CONE 6 CERAMICS

Works

My works tends to centre round the relationship I have with my country , belonging / not belonging and with resistance via disruption. My work is political but always comes directly from a very personal point of view. I do not direct my focus on subjects or causes that I am not immersed in. I am Israeli. The personal happens to also be political. The connection I have is with my land, the disconnect is with my country. The connection with my land has lead to working mostly in terracotta. The affinity I have with it begins as a reference to my childhood landscape as it is a direct expression of ‘place’.

Closed Vessel 

Not All Days Are Equal

I wanted to gift the river light. Taking a page from Yagi Kazuo, I attached miniature pots thrown off the hump to a thrown doughnut. Instead of a traditional Hanukkia where each of the eight candles have to be equal and awarded the same reverence, I made many candles representing many kinds of days. Some good some, completely dysfunctional.

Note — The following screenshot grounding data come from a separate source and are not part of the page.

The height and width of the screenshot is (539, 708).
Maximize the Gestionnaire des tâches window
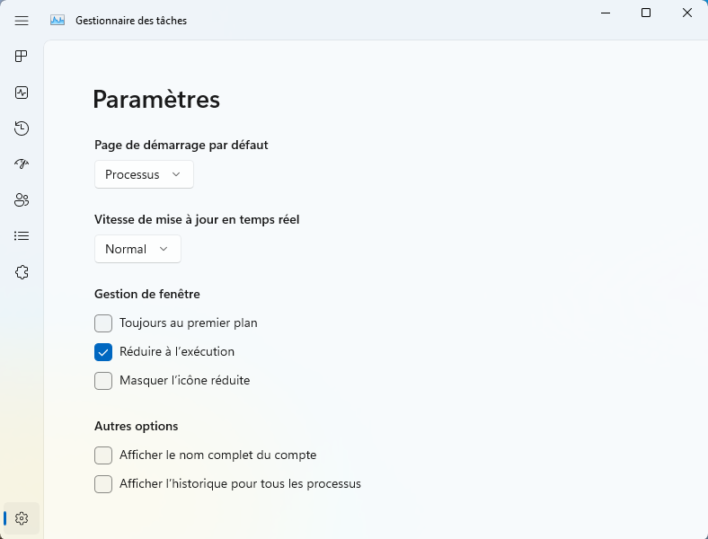[x=646, y=13]
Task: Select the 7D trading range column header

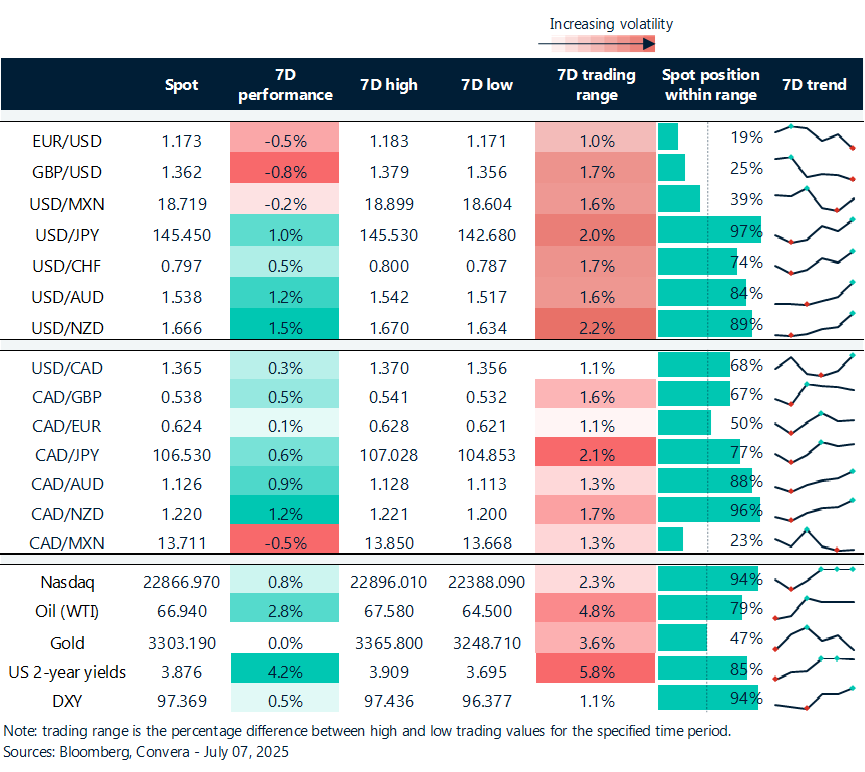Action: pyautogui.click(x=590, y=85)
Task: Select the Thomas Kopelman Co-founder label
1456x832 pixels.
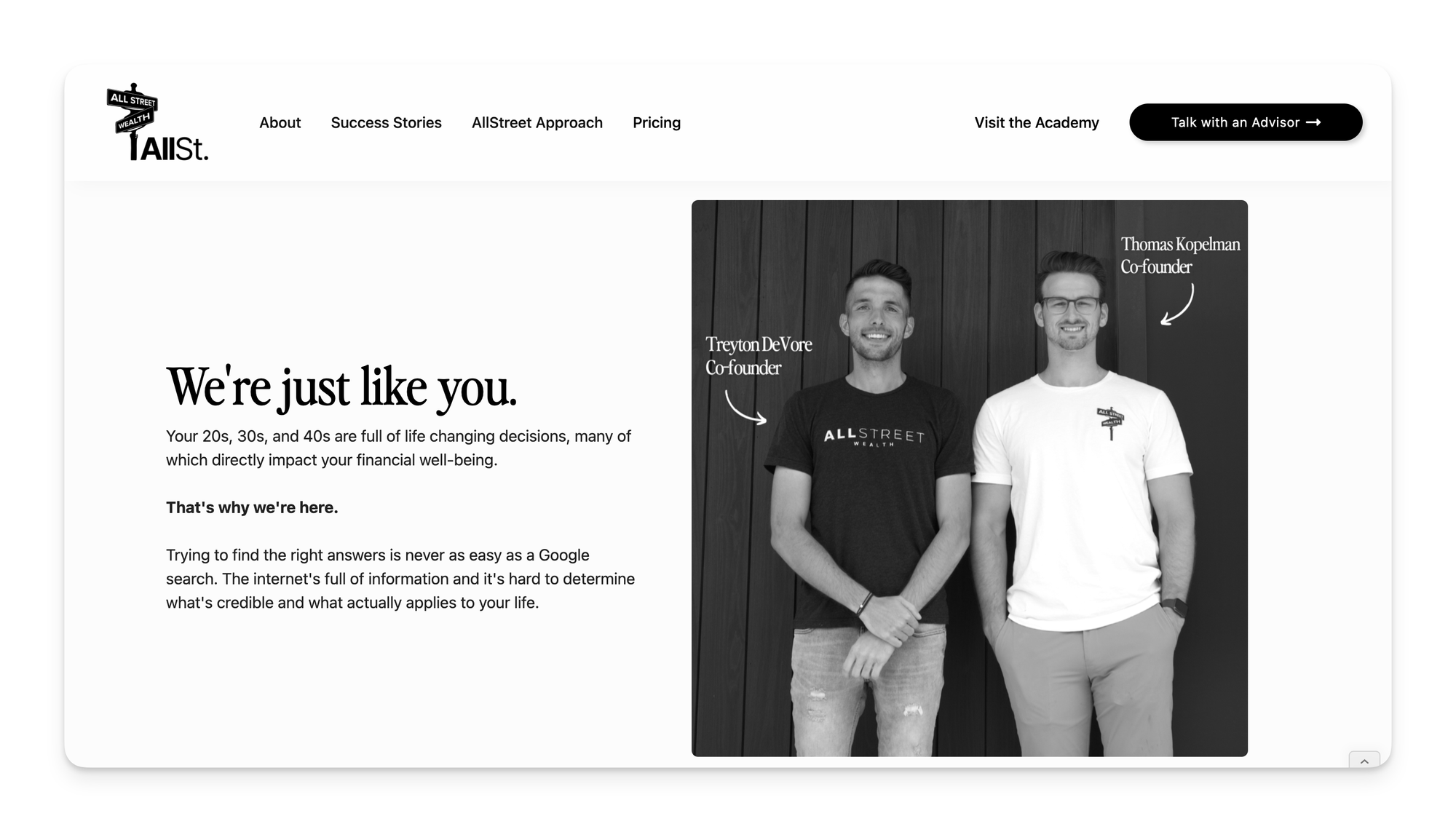Action: [1180, 255]
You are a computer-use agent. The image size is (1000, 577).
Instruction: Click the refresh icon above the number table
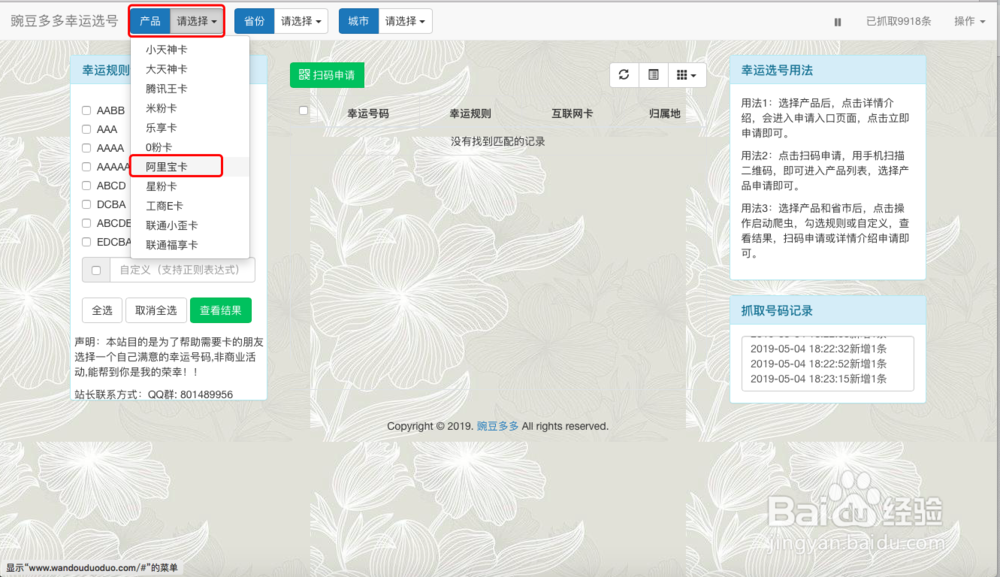pyautogui.click(x=623, y=75)
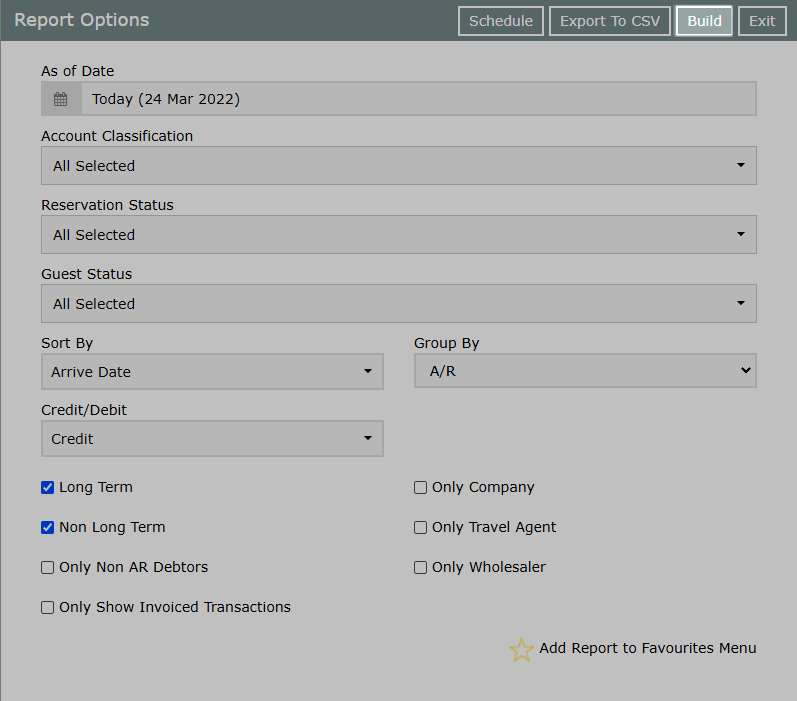797x701 pixels.
Task: Check the Only Company option
Action: [420, 487]
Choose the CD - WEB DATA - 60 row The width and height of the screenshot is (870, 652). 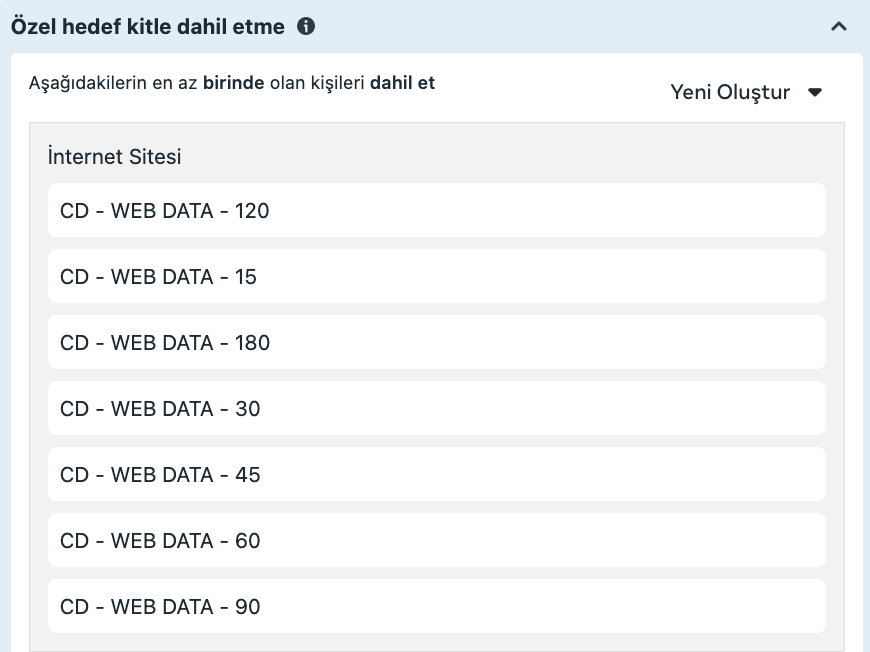tap(436, 541)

1 A hand built large water jug that was sealed, rendering it useless, talked of the pain of being unable to enter Israel and see my family during Covid, but also of how the politics of my country made it impossible for me to ever settle there again, closing it off from me.

Sky Seat 

A bench that you can only lay on so that when you are missing loved ones, you are reminded that we are all under the same sky. The seat was made from tessellated forms that symbolise how we are formed by our connections with people around us.

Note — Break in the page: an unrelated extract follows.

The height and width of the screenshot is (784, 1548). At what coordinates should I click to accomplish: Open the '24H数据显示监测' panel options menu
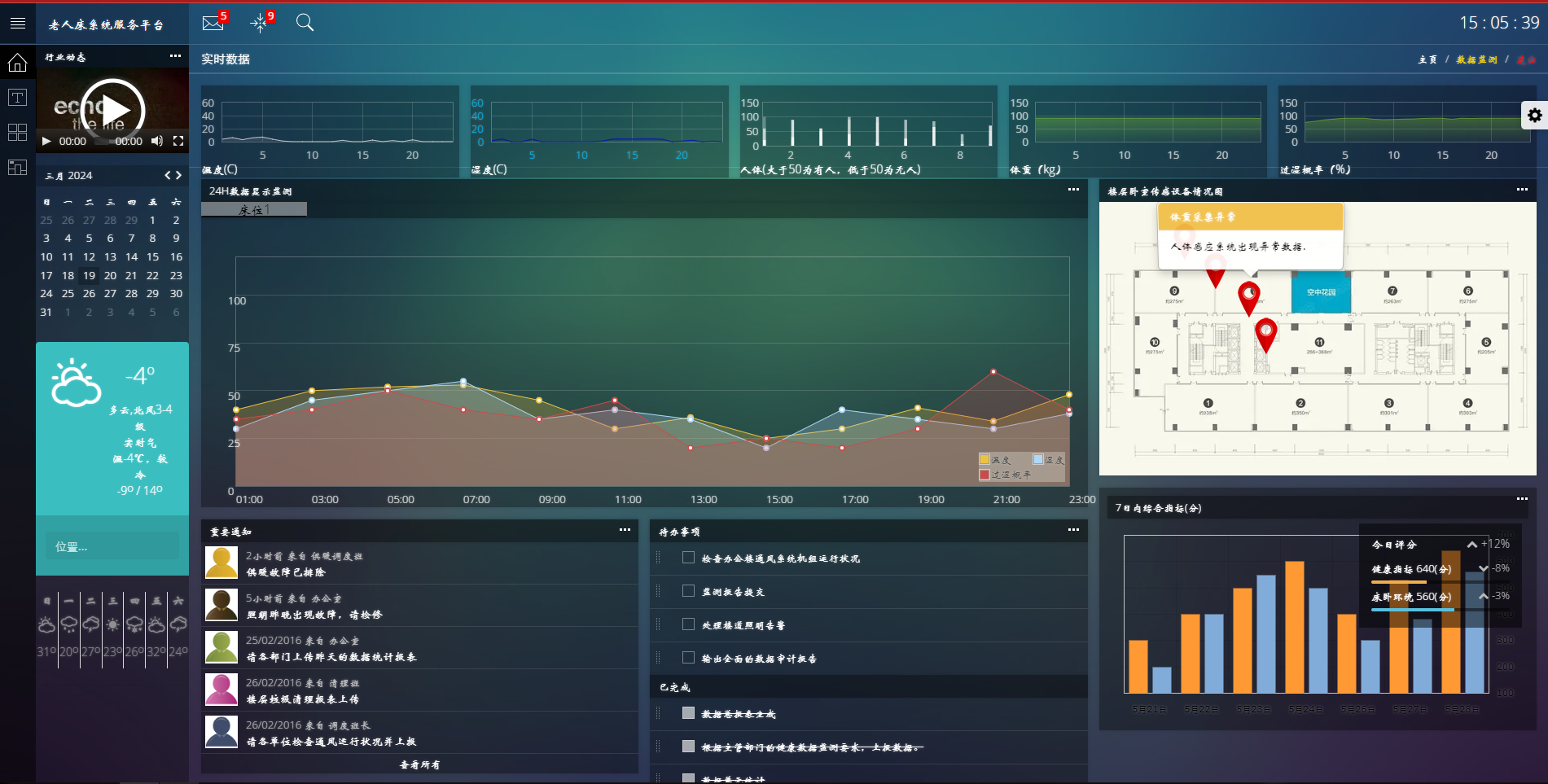(x=1073, y=190)
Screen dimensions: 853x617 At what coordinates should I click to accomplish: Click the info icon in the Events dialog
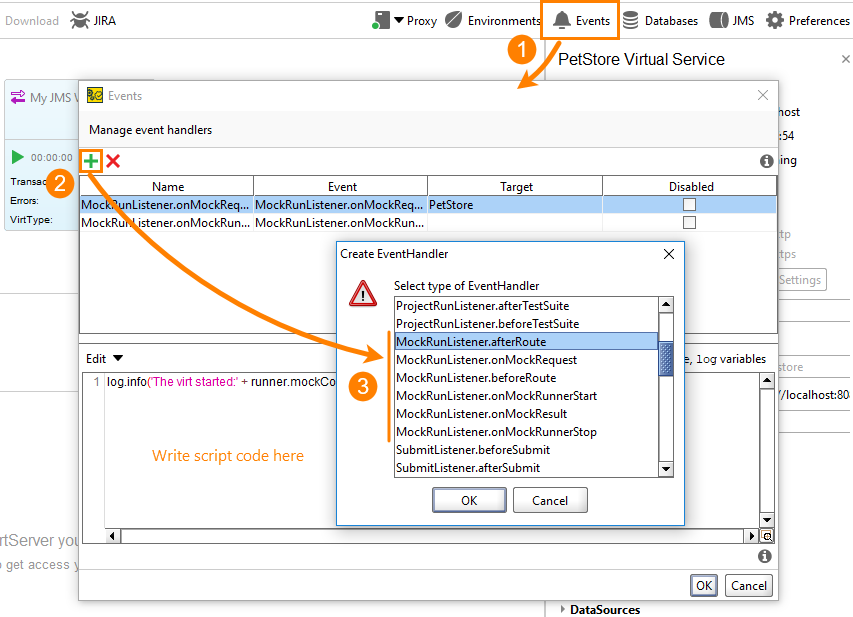pyautogui.click(x=766, y=160)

Ego indigena sed non pertinet 

I am native yet I do not belong

A wild boar emerging from a scenery depicting my childhood landscape. My non conformity turned me into a disruptor. By refusing to adhere to convention we become rebels.

75

A Way Through 

75 was thrown in sections and assembled as a whole ‘prefect’ form. A sealed jug. Israel is a country collapsing under the contradictions of not being able to live up to its own ideals. To represent the pressure cooker Israel is, once assembled, the vessel was then manipulated, distorted and disrupted until it lost its integrity. Something I still hope my country will not do. The shattered fired pieces were then reassembled to create a new distorted form. A dystopian aftermath. The work sits on a lit plinth displaying STRONG WORDS. Our cries of pain. Our chants of peaceful protest. Our disruption.

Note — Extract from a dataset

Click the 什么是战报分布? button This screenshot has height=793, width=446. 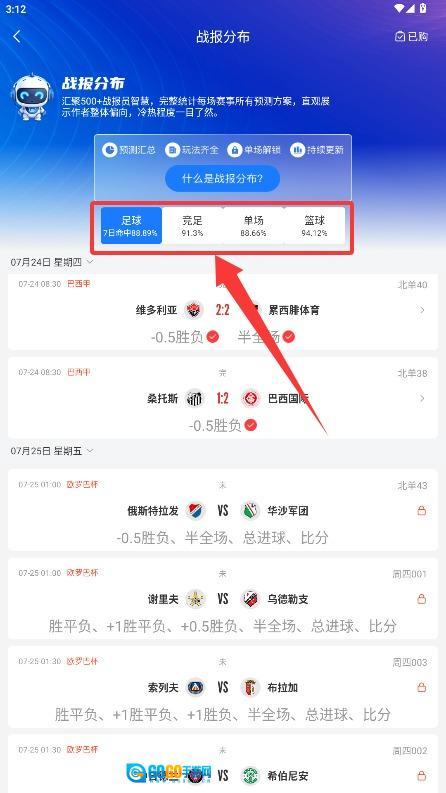click(x=222, y=179)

I struggled deeply with separating my personal pain from the subject of the work. In the end, looking for hope and joy I made a work about finding the light through the darkness.

Strong Words 

The Strong Words are the repetitive chants we shouted without pause for 9 hours on Friday “welcoming” Netanyahu to London and for 5 hours the following day as we created a blockade around the Savoy hotel where he was staying. I wrote them down because for days after, I could not think nor write anything else.